__PROBLEM TO WORK ON__. Please lay out every line of the entries below as a Markdown table with the columns "Number" and "Text," numbering the rows in order and leaving out blank lines.

(Collected data)

Start of Block

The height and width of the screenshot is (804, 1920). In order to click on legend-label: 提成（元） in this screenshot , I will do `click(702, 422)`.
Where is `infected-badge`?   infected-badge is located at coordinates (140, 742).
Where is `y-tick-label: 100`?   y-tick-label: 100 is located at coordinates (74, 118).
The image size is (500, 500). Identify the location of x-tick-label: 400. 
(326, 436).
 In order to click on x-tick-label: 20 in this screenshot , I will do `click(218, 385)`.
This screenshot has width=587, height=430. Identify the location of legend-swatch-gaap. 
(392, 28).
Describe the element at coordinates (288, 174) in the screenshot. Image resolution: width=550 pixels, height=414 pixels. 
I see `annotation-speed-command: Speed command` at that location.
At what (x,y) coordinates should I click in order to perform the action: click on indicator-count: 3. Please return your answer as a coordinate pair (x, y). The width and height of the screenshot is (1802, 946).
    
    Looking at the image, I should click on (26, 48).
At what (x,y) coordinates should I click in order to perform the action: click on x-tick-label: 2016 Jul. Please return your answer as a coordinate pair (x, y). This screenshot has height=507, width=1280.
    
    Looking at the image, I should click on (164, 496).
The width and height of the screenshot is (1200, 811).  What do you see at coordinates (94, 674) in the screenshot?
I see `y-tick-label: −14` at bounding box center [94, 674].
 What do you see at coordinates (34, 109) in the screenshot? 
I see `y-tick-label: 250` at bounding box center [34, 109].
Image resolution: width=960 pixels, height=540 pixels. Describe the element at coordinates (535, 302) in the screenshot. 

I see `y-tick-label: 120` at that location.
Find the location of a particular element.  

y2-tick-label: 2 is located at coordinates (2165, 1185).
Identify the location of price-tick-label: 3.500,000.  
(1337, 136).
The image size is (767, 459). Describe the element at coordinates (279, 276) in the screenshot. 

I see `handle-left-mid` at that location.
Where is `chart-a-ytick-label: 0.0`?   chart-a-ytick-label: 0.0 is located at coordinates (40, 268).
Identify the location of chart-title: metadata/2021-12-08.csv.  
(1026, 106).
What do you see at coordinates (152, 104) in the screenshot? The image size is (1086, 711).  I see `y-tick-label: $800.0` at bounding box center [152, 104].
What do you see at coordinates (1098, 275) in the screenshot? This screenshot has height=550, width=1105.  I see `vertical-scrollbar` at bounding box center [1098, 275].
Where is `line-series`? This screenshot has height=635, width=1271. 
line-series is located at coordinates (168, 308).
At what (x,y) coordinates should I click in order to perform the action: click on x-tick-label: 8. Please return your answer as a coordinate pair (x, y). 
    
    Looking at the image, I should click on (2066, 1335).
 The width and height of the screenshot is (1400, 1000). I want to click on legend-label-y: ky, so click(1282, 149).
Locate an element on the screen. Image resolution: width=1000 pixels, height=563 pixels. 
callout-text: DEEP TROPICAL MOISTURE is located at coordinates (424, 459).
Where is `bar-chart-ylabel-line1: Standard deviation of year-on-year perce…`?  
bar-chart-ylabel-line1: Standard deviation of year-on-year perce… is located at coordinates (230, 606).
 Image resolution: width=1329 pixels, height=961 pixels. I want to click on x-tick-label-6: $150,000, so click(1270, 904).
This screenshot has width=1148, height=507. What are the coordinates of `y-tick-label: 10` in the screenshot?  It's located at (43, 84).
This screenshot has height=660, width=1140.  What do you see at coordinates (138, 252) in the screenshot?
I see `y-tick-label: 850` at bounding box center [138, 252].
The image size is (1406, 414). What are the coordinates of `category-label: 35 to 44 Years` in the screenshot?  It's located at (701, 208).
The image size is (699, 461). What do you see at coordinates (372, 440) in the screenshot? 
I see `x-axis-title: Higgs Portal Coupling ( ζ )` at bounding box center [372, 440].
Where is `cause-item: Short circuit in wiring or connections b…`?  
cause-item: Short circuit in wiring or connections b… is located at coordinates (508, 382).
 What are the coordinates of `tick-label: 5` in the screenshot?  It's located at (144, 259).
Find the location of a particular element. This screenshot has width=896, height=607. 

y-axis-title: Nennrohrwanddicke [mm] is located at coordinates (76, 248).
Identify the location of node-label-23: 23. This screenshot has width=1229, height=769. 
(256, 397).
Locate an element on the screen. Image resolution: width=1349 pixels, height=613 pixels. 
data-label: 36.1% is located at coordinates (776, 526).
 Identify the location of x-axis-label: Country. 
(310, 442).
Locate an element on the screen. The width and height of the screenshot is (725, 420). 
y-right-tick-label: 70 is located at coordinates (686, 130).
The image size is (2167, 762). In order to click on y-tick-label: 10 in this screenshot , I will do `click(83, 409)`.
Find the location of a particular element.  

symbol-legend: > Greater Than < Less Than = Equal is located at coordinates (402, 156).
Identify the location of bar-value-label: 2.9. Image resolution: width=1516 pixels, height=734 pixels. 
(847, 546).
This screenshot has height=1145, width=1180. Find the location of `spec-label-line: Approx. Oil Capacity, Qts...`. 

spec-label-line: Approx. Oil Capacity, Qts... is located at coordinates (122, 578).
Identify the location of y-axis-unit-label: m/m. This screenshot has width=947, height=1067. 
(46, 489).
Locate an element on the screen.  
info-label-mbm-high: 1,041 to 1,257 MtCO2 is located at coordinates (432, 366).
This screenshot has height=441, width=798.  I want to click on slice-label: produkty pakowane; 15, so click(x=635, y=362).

End of Block

__EXERCISE SOLUTION__.
| Number | Text |
|---|---|
| 1 | The height and width of the screenshot is (804, 1920). In order to click on legend-label: 提成（元） in this screenshot , I will do `click(702, 422)`. |
| 2 | Where is `infected-badge`?   infected-badge is located at coordinates (140, 742). |
| 3 | Where is `y-tick-label: 100`?   y-tick-label: 100 is located at coordinates (74, 118). |
| 4 | The image size is (500, 500). Identify the location of x-tick-label: 400.  |
| 5 | (326, 436). |
| 6 |  In order to click on x-tick-label: 20 in this screenshot , I will do `click(218, 385)`. |
| 7 | This screenshot has width=587, height=430. Identify the location of legend-swatch-gaap.  |
| 8 | (392, 28). |
| 9 | Describe the element at coordinates (288, 174) in the screenshot. Image resolution: width=550 pixels, height=414 pixels.  |
| 10 | I see `annotation-speed-command: Speed command` at that location. |
| 11 | At what (x,y) coordinates should I click in order to perform the action: click on indicator-count: 3. Please return your answer as a coordinate pair (x, y). The width and height of the screenshot is (1802, 946). |
| 12 |     Looking at the image, I should click on (26, 48). |
| 13 | At what (x,y) coordinates should I click in order to perform the action: click on x-tick-label: 2016 Jul. Please return your answer as a coordinate pair (x, y). This screenshot has height=507, width=1280. |
| 14 |     Looking at the image, I should click on (164, 496). |
| 15 | The width and height of the screenshot is (1200, 811).  What do you see at coordinates (94, 674) in the screenshot? |
| 16 | I see `y-tick-label: −14` at bounding box center [94, 674]. |
| 17 |  What do you see at coordinates (34, 109) in the screenshot?  |
| 18 | I see `y-tick-label: 250` at bounding box center [34, 109]. |
| 19 | Image resolution: width=960 pixels, height=540 pixels. Describe the element at coordinates (535, 302) in the screenshot.  |
| 20 | I see `y-tick-label: 120` at that location. |
| 21 | Find the location of a particular element.   |
| 22 | y2-tick-label: 2 is located at coordinates (2165, 1185). |
| 23 | Identify the location of price-tick-label: 3.500,000.   |
| 24 | (1337, 136). |
| 25 | The image size is (767, 459). Describe the element at coordinates (279, 276) in the screenshot.  |
| 26 | I see `handle-left-mid` at that location. |
| 27 | Where is `chart-a-ytick-label: 0.0`?   chart-a-ytick-label: 0.0 is located at coordinates (40, 268). |
| 28 | Identify the location of chart-title: metadata/2021-12-08.csv.   |
| 29 | (1026, 106). |
| 30 | What do you see at coordinates (152, 104) in the screenshot? The image size is (1086, 711).  I see `y-tick-label: $800.0` at bounding box center [152, 104]. |
| 31 | What do you see at coordinates (1098, 275) in the screenshot? This screenshot has height=550, width=1105.  I see `vertical-scrollbar` at bounding box center [1098, 275]. |
| 32 | Where is `line-series`? This screenshot has height=635, width=1271.  |
| 33 | line-series is located at coordinates (168, 308). |
| 34 | At what (x,y) coordinates should I click in order to perform the action: click on x-tick-label: 8. Please return your answer as a coordinate pair (x, y).  |
| 35 |     Looking at the image, I should click on (2066, 1335). |
| 36 |  The width and height of the screenshot is (1400, 1000). I want to click on legend-label-y: ky, so click(1282, 149). |
| 37 | Locate an element on the screen. Image resolution: width=1000 pixels, height=563 pixels.  |
| 38 | callout-text: DEEP TROPICAL MOISTURE is located at coordinates (424, 459). |
| 39 | Where is `bar-chart-ylabel-line1: Standard deviation of year-on-year perce…`?   |
| 40 | bar-chart-ylabel-line1: Standard deviation of year-on-year perce… is located at coordinates (230, 606). |
| 41 |  Image resolution: width=1329 pixels, height=961 pixels. I want to click on x-tick-label-6: $150,000, so click(1270, 904). |
| 42 | This screenshot has width=1148, height=507. What are the coordinates of `y-tick-label: 10` in the screenshot?  It's located at (43, 84). |
| 43 | This screenshot has height=660, width=1140.  What do you see at coordinates (138, 252) in the screenshot? |
| 44 | I see `y-tick-label: 850` at bounding box center [138, 252]. |
| 45 | The image size is (1406, 414). What are the coordinates of `category-label: 35 to 44 Years` in the screenshot?  It's located at (701, 208). |
| 46 | The image size is (699, 461). What do you see at coordinates (372, 440) in the screenshot?  |
| 47 | I see `x-axis-title: Higgs Portal Coupling ( ζ )` at bounding box center [372, 440]. |
| 48 | Where is `cause-item: Short circuit in wiring or connections b…`?   |
| 49 | cause-item: Short circuit in wiring or connections b… is located at coordinates (508, 382). |
| 50 |  What are the coordinates of `tick-label: 5` in the screenshot?  It's located at (144, 259). |
| 51 | Find the location of a particular element. This screenshot has width=896, height=607.  |
| 52 | y-axis-title: Nennrohrwanddicke [mm] is located at coordinates (76, 248). |
| 53 | Identify the location of node-label-23: 23. This screenshot has width=1229, height=769.  |
| 54 | (256, 397). |
| 55 | Locate an element on the screen. Image resolution: width=1349 pixels, height=613 pixels.  |
| 56 | data-label: 36.1% is located at coordinates (776, 526). |
| 57 |  Identify the location of x-axis-label: Country.  |
| 58 | (310, 442). |
| 59 | Locate an element on the screen. The width and height of the screenshot is (725, 420).  |
| 60 | y-right-tick-label: 70 is located at coordinates (686, 130). |
| 61 | The image size is (2167, 762). In order to click on y-tick-label: 10 in this screenshot , I will do `click(83, 409)`. |
| 62 | Find the location of a particular element.   |
| 63 | symbol-legend: > Greater Than < Less Than = Equal is located at coordinates (402, 156). |
| 64 | Identify the location of bar-value-label: 2.9. Image resolution: width=1516 pixels, height=734 pixels.  |
| 65 | (847, 546). |
| 66 | This screenshot has height=1145, width=1180. Find the location of `spec-label-line: Approx. Oil Capacity, Qts...`.  |
| 67 | spec-label-line: Approx. Oil Capacity, Qts... is located at coordinates (122, 578). |
| 68 | Identify the location of y-axis-unit-label: m/m. This screenshot has width=947, height=1067.  |
| 69 | (46, 489). |
| 70 | Locate an element on the screen.   |
| 71 | info-label-mbm-high: 1,041 to 1,257 MtCO2 is located at coordinates (432, 366). |
| 72 | This screenshot has height=441, width=798.  I want to click on slice-label: produkty pakowane; 15, so click(x=635, y=362). |